- Data provided:
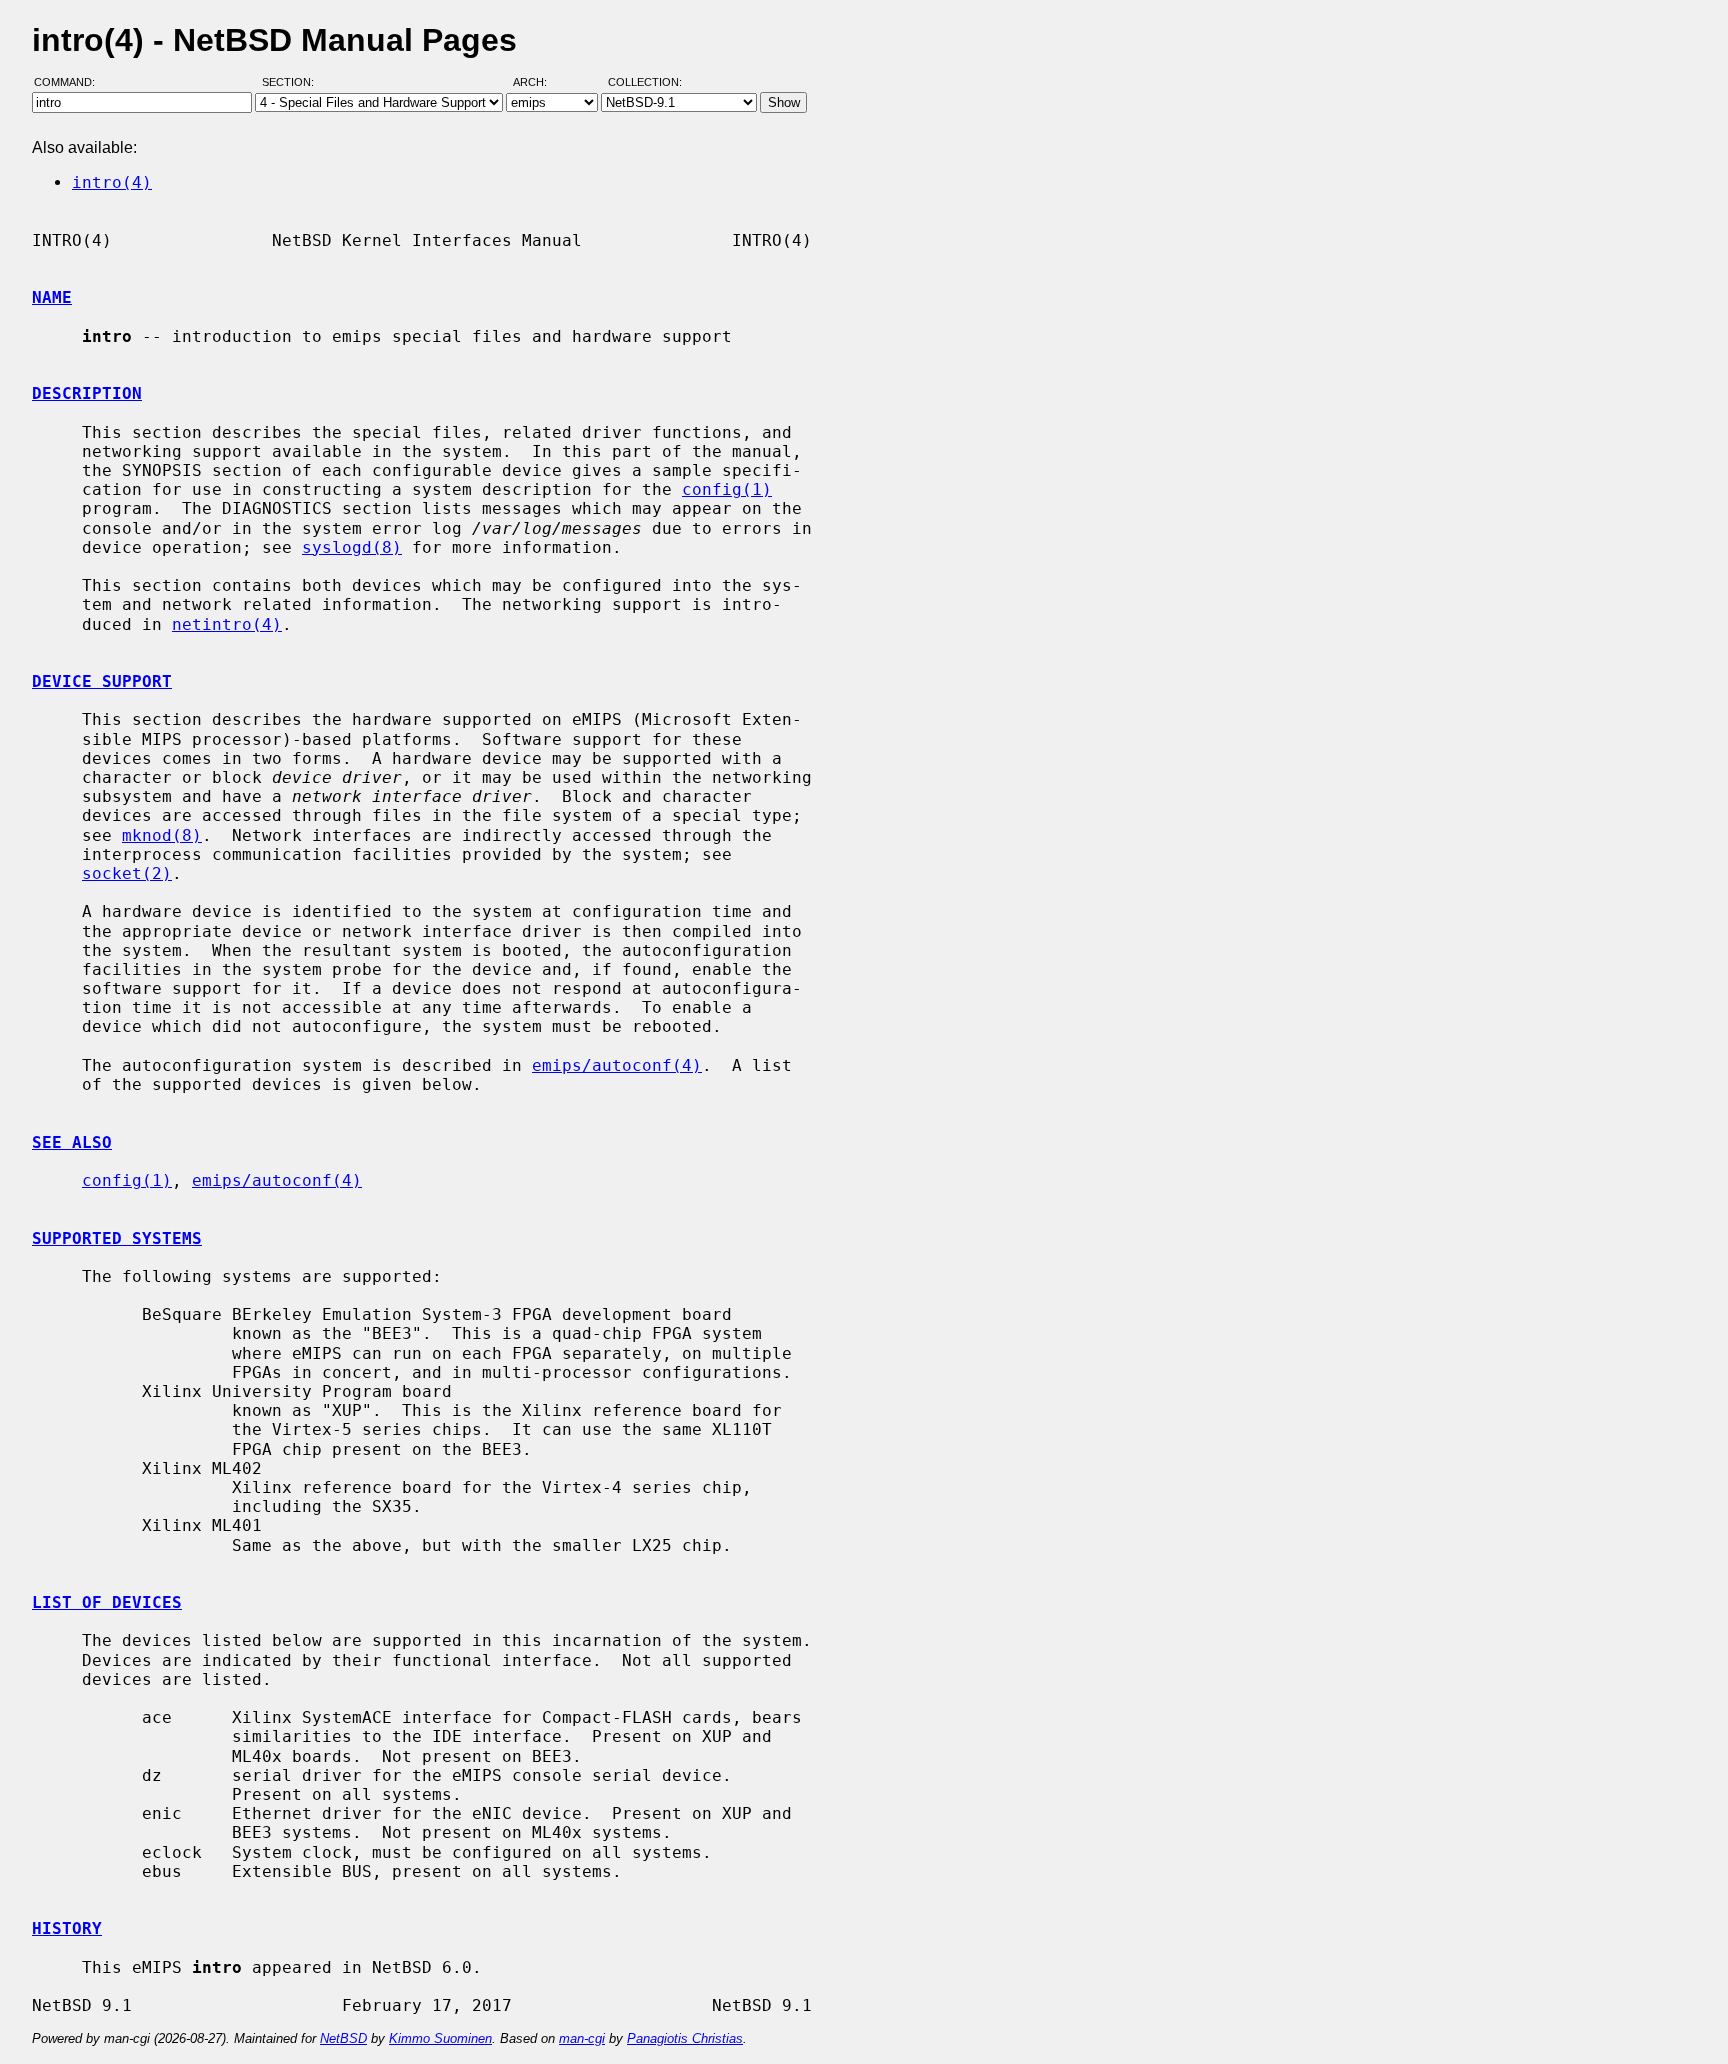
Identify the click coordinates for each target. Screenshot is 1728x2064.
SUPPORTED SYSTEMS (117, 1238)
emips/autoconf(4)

--

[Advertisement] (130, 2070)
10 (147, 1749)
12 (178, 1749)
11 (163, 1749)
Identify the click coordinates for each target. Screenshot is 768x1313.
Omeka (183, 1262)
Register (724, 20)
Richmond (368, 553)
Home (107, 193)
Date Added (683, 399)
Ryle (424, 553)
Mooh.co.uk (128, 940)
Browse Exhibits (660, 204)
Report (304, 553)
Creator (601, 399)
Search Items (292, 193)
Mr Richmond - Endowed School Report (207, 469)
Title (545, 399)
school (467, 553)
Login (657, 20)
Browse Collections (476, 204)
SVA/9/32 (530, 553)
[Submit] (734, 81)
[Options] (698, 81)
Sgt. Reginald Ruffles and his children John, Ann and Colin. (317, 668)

- Goal of the exercise:
Print the lines above from the one with "Browse Exhibits (660, 204)" through the one with "Sgt. Reginald Ruffles", both included, exactly as written and nothing more.

- Written response:
Browse Exhibits (660, 204)
Report (304, 553)
Creator (601, 399)
Search Items (292, 193)
Mr Richmond - Endowed School Report (207, 469)
Title (545, 399)
school (467, 553)
Login (657, 20)
Browse Collections (476, 204)
SVA/9/32 (530, 553)
[Submit] (734, 81)
[Options] (698, 81)
Sgt. Reginald Ruffles and his children John, Ann and Colin. (317, 668)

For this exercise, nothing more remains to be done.